A regulatory lawyer in addition might argue that the Standard 7.2.22 had been breached: 'You should only deliver treatment and care if you are confident that you have had the necessary training and are competent to do so. If you are not confident to provide treatment, you must refer the patient to an appropriately trained colleague.'

When is anyone always and ever 'confident to provide treatment'? They will become increasingly less so as they gradually deskill consequent to their change of referral behaviour.

This defensive approach to treating patients cannot be good for the patient or the profession.14,15

This surely cannot be the intended purpose of creating Level 2 accredited practitioners delivering their service in the NHS. It will have the unintended consequence of increasing the numbers of referrals to the Level 2 practitioners way beyond what they can cope with within reasonable waiting times, currently being set at four weeks for the first appointment, and it creates other moral hazards along the way.
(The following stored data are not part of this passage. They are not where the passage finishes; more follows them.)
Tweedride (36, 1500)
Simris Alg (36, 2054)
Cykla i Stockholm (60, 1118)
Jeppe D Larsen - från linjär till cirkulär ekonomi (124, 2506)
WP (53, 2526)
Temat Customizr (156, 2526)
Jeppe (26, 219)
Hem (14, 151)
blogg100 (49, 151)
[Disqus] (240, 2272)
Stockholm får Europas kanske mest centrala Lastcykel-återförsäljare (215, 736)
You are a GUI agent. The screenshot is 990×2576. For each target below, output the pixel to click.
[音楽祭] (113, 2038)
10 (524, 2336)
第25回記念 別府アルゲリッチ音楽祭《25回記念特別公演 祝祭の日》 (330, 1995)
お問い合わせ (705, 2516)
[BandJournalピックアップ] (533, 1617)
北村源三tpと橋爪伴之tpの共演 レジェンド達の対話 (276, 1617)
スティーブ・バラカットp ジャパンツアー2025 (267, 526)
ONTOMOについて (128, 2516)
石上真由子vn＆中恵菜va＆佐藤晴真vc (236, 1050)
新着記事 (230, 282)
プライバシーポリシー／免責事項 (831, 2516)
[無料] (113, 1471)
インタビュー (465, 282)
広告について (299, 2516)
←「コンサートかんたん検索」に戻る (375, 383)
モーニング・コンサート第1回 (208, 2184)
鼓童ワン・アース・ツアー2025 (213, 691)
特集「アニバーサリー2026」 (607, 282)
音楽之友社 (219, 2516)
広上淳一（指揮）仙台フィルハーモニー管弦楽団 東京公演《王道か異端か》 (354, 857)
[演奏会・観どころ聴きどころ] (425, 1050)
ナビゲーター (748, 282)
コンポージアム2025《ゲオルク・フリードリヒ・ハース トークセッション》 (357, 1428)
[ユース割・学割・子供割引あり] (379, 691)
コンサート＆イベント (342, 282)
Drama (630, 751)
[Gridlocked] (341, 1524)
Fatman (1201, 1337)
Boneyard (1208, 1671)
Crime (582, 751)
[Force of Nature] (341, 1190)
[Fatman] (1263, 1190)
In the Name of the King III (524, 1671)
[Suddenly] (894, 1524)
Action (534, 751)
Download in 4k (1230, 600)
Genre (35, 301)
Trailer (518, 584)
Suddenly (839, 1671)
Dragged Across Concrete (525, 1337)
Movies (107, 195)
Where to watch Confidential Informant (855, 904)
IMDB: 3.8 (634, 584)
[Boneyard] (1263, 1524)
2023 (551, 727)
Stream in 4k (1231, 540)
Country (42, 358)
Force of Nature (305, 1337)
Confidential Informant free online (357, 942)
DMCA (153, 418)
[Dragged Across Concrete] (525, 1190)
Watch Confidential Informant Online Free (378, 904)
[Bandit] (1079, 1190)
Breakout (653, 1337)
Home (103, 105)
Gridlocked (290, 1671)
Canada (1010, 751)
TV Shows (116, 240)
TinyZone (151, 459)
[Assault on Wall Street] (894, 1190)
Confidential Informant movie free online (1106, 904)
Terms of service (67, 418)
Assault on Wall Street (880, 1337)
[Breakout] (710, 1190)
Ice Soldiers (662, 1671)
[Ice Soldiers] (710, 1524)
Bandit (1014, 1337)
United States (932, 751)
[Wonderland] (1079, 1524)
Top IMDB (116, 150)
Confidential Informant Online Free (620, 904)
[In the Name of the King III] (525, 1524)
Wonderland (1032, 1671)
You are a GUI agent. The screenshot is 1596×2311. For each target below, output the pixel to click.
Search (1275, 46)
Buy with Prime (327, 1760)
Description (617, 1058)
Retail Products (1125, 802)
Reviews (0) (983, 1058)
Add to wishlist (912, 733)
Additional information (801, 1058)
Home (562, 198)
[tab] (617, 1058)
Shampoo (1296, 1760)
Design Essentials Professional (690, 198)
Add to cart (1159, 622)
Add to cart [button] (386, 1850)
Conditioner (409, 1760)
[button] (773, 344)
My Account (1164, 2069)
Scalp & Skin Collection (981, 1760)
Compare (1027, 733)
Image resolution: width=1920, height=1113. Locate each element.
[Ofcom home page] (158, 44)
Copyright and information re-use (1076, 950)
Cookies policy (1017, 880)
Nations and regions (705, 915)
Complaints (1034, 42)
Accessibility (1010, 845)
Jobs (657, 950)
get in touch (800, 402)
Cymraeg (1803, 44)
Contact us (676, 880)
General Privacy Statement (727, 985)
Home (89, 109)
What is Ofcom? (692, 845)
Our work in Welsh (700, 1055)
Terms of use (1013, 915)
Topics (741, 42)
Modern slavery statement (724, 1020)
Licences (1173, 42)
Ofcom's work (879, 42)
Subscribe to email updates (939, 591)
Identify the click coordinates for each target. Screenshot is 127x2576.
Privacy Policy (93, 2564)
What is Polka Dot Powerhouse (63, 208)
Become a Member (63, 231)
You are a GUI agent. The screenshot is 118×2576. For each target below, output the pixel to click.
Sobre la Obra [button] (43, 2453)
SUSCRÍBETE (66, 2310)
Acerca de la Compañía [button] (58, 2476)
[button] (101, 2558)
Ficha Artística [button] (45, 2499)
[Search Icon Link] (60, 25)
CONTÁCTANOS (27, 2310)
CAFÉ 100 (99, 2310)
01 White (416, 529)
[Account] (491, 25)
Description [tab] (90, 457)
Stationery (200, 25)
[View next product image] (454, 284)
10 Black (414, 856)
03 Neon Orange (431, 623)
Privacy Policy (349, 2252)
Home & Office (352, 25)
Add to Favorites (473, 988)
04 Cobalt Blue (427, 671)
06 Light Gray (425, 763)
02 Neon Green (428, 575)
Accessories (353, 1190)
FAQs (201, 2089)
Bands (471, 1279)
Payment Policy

By a circuitous route, an NHS definition of what is available under a mandatory service contract may emerge within particular clinical situations. Level 2 services can then legitimately be referred on the basis of complexity under the NHS or offered on a private basis. Chances are, if the patient trusts the dentist, they will probably accept the private treatment with their own dentist in a familiar practice and surroundings. It is hard not to feel that is what the Government want in the long term. Equally it is hard not to believe that the profession would have too many objections about this direction of travel either.

Looking at what treatment was provided under the NHS over the years in primary care would suggest that it was not a lack of skill or ability that triggered the changes we now see in referral patterns of oral surgery and endodontic procedures in particular, but periodontics as well. It might be the fear of litigation16,17 of course, but it is probably just the current method of remuneration in the contract. Sort that out and I am not really convinced that we need Level 2 practitioners.